Referendum backers, on the other hand, have to pay their own legal fees, also in the tens of thousands. Doesn’t seem fair, does it? And that’s one reason why they probably won’t appeal. 

The outcome of this particular court case could have been predicted, and in fact was predicted by several observers. Lower court judges tend to defer to elected bodies in local matters, partly because they seldom understand the labyrinthine particularities of local charters. Challengers often win on appeal, but that’s costly when the electeds can dip into the public till to pay their unelected counsel. 

The most annoying thing about the whole brouhaha is that in the end it amounts to not much more than the Bates machine’s greedy desire to rid themselves of Councilmember Kriss Worthington, a thorn in the side of at least the last two mayors because he persists in asking the hard questions in a go-along-to-get-along environment. In November, if Worthington runs again, the more progressive students who live in co-ops and residence halls on the Northside will have been gerrymandered out of his district—and even though he won handily last time without a runoff, it will be harder this time. 

It might not make much difference anyhow, sad to say. Berkeley continues on its inexorable march to become Piedmont Del Norte, as little bungalows down near San Pablo are selling for a million bucks a pop and downtown is condoized for the benefit of the new-rich DINKies. Family size houses in the hills and Elmwood are being bought up as pieds-a-terre for international oligarchs, pushing out the professors who used to live there. 

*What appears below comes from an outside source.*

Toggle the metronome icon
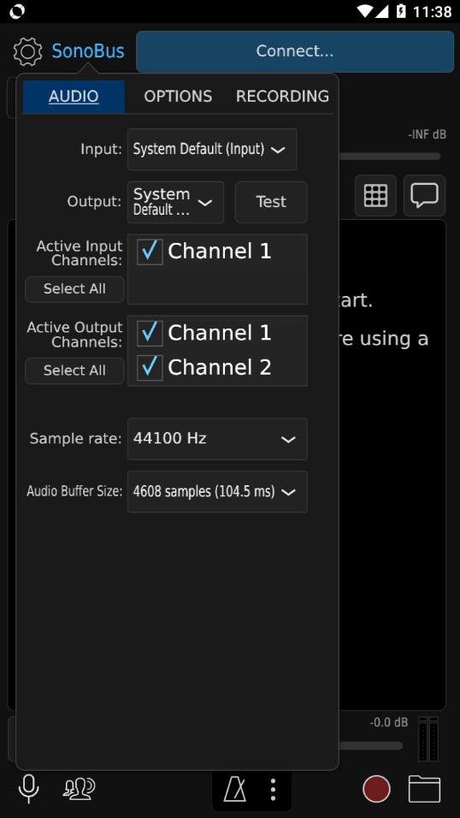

It will be interesting to see who, if anyone, wants to run for the Berkeley City Council in November. The entrenched incumbent councilmembers who haven’t been gerrymandered out of their existing districts have an enormous advantage in a city which has no news source which reaches any substantial percentage or range of voters. Running against incumbents is a thankless job when name recognition counts for much more than qualifications, and where money (especially developers’ largesse) speaks louder than words. Glancing at big glossy deceptive mailers seem to be the main way most voters make up their minds these days, and that’s what bucks can buy.